ASSIGNMENT >> Reproduce word for word the lines between those holding "Select the Ted" and "Task: Select order code SC-125-6-31.75", inclusive, and nothing else from the data below.

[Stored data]

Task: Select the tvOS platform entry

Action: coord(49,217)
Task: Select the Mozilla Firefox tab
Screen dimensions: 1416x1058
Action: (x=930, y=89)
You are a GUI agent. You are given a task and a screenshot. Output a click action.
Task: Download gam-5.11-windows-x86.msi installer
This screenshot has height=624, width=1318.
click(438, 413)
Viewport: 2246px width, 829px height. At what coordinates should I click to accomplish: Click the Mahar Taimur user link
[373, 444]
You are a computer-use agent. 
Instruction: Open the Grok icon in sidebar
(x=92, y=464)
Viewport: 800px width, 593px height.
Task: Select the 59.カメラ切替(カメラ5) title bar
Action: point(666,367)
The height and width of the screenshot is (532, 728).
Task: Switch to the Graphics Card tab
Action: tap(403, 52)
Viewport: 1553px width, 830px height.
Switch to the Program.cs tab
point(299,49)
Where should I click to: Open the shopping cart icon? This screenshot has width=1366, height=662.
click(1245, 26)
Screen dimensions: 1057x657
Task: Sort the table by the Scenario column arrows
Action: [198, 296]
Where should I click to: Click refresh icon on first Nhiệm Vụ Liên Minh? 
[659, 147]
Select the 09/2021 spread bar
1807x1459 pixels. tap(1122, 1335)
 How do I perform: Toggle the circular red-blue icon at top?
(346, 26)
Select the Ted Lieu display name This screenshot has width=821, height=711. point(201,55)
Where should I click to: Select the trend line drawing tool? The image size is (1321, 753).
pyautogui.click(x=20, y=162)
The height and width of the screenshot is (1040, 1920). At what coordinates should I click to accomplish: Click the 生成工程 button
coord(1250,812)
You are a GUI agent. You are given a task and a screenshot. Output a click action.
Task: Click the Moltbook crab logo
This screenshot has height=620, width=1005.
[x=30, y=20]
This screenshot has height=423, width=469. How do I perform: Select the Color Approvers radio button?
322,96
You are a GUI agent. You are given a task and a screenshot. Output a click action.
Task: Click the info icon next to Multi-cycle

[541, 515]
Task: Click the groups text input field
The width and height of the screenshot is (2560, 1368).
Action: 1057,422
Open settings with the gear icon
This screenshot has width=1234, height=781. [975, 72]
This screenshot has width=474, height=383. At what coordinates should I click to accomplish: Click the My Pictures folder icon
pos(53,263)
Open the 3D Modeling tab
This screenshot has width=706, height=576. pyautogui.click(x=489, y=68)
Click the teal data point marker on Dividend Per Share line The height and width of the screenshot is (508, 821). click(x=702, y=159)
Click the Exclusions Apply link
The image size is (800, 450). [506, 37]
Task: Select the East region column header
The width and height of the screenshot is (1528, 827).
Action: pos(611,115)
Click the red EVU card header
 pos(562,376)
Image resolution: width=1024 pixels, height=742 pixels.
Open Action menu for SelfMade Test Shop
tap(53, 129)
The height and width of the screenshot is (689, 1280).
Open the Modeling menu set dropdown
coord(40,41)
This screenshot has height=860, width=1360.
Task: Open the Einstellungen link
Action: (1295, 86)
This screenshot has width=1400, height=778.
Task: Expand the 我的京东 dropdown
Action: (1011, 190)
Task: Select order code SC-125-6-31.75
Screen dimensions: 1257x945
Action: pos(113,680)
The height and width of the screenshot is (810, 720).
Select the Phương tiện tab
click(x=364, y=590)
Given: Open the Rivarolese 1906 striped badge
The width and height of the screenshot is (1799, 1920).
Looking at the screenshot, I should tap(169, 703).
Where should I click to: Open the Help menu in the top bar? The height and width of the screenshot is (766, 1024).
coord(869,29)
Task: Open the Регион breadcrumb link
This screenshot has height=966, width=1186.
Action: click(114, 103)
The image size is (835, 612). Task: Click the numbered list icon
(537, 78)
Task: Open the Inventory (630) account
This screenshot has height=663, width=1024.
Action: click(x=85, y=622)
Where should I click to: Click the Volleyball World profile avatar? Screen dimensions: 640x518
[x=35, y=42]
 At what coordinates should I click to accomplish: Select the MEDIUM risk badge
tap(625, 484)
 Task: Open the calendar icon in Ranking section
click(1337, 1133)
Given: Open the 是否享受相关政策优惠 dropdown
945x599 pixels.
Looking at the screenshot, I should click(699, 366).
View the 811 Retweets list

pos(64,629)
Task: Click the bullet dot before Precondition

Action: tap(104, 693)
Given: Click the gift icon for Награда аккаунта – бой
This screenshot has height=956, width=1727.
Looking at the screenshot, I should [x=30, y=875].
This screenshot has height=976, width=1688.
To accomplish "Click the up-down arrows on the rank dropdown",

SOLUTION >>
Select the Ted Lieu display name This screenshot has width=821, height=711. point(201,55)
Where should I click to: Select the trend line drawing tool? The image size is (1321, 753).
pyautogui.click(x=20, y=162)
The height and width of the screenshot is (1040, 1920). At what coordinates should I click to accomplish: Click the 生成工程 button
coord(1250,812)
You are a GUI agent. You are given a task and a screenshot. Output a click action.
Task: Click the Moltbook crab logo
This screenshot has height=620, width=1005.
[x=30, y=20]
This screenshot has height=423, width=469. How do I perform: Select the Color Approvers radio button?
322,96
You are a GUI agent. You are given a task and a screenshot. Output a click action.
Task: Click the info icon next to Multi-cycle

[541, 515]
Task: Click the groups text input field
The width and height of the screenshot is (2560, 1368).
Action: 1057,422
Open settings with the gear icon
This screenshot has width=1234, height=781. [975, 72]
This screenshot has width=474, height=383. At what coordinates should I click to accomplish: Click the My Pictures folder icon
pos(53,263)
Open the 3D Modeling tab
This screenshot has width=706, height=576. pyautogui.click(x=489, y=68)
Click the teal data point marker on Dividend Per Share line The height and width of the screenshot is (508, 821). click(x=702, y=159)
Click the Exclusions Apply link
The image size is (800, 450). [506, 37]
Task: Select the East region column header
The width and height of the screenshot is (1528, 827).
Action: pos(611,115)
Click the red EVU card header
 pos(562,376)
Image resolution: width=1024 pixels, height=742 pixels.
Open Action menu for SelfMade Test Shop
tap(53, 129)
The height and width of the screenshot is (689, 1280).
Open the Modeling menu set dropdown
coord(40,41)
This screenshot has height=860, width=1360.
Task: Open the Einstellungen link
Action: (1295, 86)
This screenshot has width=1400, height=778.
Task: Expand the 我的京东 dropdown
Action: (1011, 190)
Task: Select order code SC-125-6-31.75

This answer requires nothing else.